I have had used linear regression using ML packages in python, but for sake of self gratification, I coded it from scratch. The loss starts at around 0.90 and keeps increasing (not learning) for some reason. I do not understand what mistake I may have committed.

  1. Standardised the dataset as part of preprocessing
  2. Initialise weight matrix with MLE estimate for parameter W i.e., (X^TX)^-1X^TY
  3. Compute the output
  4. Calculate gradient of loss function SSE (Sum of Squared Error) wrt param W and bias B
  5. Use the gradients to update the parameters using gradient descent.


    import preprocess as pre
    import numpy as np
    import matplotlib.pyplot as plt

    data = pre.load_file('airfoil_self_noise.dat')
    data = pre.organise(data,"\t","\r\n")
    data = pre.standardise(data,data.shape[1])

    t = np.reshape(data[:,5],[-1,1])
    data = data[:,:5]

    N = data.shape[0]
    M = 5
    lr = 1e-3

    # W = np.random.random([M,1])
    W = np.dot(np.dot(np.linalg.inv(np.dot(data.T,data)),data.T),t)
    data = data.T # Examples are arranged in columns [features,N]
    b = np.random.rand()
    epochs = 1000000
    loss = np.zeros([epochs])
    for epoch in range(epochs):
      if epoch%1000 == 0:
        lr /= 10
      # Obtain the output
      y = np.dot(W.T,data).T + b
      sse = np.dot((t-y).T,(t-y))
      loss[epoch]= sse/N
      var = sse/N
      # log likelihood
      ll = (-N/2)*(np.log(2*np.pi))-(N*np.log(np.sqrt(var)))-(sse/(2*var))

      # Gradient Descent

      W_grad = np.zeros([M,1])
      B_grad = 0
      for i in range(N):
        err = (t[i]-y[i])
        W_grad += err * np.reshape(data[:,i],[-1,1])
        B_grad += err

      W_grad /= N
      B_grad /= N

      W += lr * W_grad
      b += lr * B_grad

      print("Epoch: %d, Loss: %.3f, Log-Likelihood: %.3f"%(epoch,loss[epoch],ll))
    plt.figure()
    plt.plot(range(epochs),loss,'-r')
    plt.show()

Now if you run the above code you are likely not to find anything wrong since I am doing W += lr * W_grad instead of W -= lr * W_grad. I would like to know why this is the case because it is the gradient descent formula to subtract the gradient from old weight matrix. The error constantly increase when I do it. What is that I am missing ?

1
For linear expression there exists a closed-form expression for the optimal weights using for example MLE. I.e. there's no need to apply batch learning. - a_guest
Most importantly, you seem to be using the closed-form solution (the one that gives you the guaranteed minimum) to initialize the weights. What else but increasing loss do you expect to get? - coffeinjunky
From what I have observed, I don't think closed form solution does give the optimal weight.
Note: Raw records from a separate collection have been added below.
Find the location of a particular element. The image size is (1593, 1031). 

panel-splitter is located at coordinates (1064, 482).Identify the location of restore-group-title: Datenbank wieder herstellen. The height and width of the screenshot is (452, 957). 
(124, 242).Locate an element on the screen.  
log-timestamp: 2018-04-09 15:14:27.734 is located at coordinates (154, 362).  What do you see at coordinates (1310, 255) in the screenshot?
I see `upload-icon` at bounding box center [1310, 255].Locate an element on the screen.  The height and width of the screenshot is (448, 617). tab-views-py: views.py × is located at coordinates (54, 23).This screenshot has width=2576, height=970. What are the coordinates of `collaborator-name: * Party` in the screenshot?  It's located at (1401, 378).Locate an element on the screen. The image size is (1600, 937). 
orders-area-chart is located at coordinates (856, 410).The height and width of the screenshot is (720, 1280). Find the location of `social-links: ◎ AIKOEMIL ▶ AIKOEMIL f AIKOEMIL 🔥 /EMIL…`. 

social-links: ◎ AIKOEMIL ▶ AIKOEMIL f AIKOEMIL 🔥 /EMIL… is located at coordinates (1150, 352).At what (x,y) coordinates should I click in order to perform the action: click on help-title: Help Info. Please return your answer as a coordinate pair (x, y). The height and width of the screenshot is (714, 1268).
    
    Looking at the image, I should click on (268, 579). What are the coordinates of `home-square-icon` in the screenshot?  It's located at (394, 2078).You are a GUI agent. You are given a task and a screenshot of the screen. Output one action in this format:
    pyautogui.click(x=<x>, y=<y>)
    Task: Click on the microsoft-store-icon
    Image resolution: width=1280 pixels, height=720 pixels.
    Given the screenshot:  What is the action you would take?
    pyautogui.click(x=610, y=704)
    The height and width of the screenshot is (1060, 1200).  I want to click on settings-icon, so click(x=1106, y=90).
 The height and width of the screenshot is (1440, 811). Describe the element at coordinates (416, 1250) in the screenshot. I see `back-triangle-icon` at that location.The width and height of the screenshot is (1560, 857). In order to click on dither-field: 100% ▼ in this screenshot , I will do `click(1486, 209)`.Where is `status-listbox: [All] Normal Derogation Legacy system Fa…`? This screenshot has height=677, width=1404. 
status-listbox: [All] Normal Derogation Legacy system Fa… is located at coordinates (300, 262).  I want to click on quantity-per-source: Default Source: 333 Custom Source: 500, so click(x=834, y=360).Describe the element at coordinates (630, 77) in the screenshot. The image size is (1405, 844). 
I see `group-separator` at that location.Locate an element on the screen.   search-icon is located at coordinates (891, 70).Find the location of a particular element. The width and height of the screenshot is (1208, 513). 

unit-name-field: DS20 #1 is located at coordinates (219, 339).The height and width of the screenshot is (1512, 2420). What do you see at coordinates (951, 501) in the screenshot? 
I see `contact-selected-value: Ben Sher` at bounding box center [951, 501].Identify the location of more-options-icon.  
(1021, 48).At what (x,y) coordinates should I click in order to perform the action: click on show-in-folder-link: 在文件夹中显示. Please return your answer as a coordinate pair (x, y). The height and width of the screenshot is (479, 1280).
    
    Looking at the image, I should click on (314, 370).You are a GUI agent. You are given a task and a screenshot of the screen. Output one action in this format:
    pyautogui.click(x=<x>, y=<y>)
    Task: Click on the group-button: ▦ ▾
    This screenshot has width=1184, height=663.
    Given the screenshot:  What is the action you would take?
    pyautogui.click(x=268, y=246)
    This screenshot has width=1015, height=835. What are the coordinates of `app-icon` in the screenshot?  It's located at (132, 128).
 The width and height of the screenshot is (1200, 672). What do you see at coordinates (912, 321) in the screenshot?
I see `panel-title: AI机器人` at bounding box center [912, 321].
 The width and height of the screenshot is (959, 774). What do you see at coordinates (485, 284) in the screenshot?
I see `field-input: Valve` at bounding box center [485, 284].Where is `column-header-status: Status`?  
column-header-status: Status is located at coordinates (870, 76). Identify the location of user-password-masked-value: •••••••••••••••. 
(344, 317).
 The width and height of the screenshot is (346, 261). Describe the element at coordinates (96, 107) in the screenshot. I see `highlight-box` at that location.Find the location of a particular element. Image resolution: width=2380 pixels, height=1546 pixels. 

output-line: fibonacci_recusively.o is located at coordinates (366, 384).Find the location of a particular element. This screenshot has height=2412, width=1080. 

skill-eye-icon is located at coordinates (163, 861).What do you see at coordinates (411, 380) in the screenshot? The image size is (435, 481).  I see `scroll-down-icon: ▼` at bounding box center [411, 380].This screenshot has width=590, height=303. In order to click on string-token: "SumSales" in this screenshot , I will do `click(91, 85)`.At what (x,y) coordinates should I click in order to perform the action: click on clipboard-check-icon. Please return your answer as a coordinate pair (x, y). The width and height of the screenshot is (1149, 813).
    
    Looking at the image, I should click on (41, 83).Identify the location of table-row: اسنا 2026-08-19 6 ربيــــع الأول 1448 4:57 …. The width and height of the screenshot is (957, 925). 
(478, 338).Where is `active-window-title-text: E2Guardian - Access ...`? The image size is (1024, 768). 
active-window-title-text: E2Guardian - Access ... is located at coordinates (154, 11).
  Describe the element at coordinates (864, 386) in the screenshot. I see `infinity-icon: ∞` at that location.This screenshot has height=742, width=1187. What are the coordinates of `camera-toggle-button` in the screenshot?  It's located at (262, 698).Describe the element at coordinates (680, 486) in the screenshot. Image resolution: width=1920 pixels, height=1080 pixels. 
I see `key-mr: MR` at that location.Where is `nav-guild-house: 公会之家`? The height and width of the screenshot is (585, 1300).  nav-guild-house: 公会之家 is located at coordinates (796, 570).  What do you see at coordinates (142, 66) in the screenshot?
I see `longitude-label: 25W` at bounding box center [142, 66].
Instead of randomly initializing the weights I initialize it with analytical solution and then optimize it using gradient descent. If you read what I have said in the last line when I subtract the gradient from the old weight the loss starts increasing while it decreases when I add it. Why is this behavior - VM_AI
@VM_AI The closed-form expression is the solution of analytical minimization of the specified MSE loss function, so it does yield the optimal weights. Modifying those weights in any kind will lead to increased loss (as per definition). Moreover, in your last statement in the question you have two times the exact same expression; I suppose it's a typo? - a_guest
@a_guest Thanks for the catch. Yes, it was a typo, I have fixed it. With regards to you having had mentioned MLE estimate of weights does produce optimal values, then why is that I am getting MSE around 0.6 and not 0.1 or less than it ? - VM_AI

1 Answers

0
votes

Found it. The problem was I took the gradient of loss function from a slide which apparently was not right (at least it wasn't entirely wrong, instead it was already pointing to the steepest descent), which when I subtracted from weights it started pointing to the direction of greatest increase. This was what that gave rise to what I observed.

I did the partial derivative of loss function to clarify, and got this:

W_grad += data[:,i].reshape([-1,1])*(y[i]-t[i]).reshape([])

This points to the direction of greatest increase and when I multiply it with -lr it starts pointing to the steepest descent, and started working properly.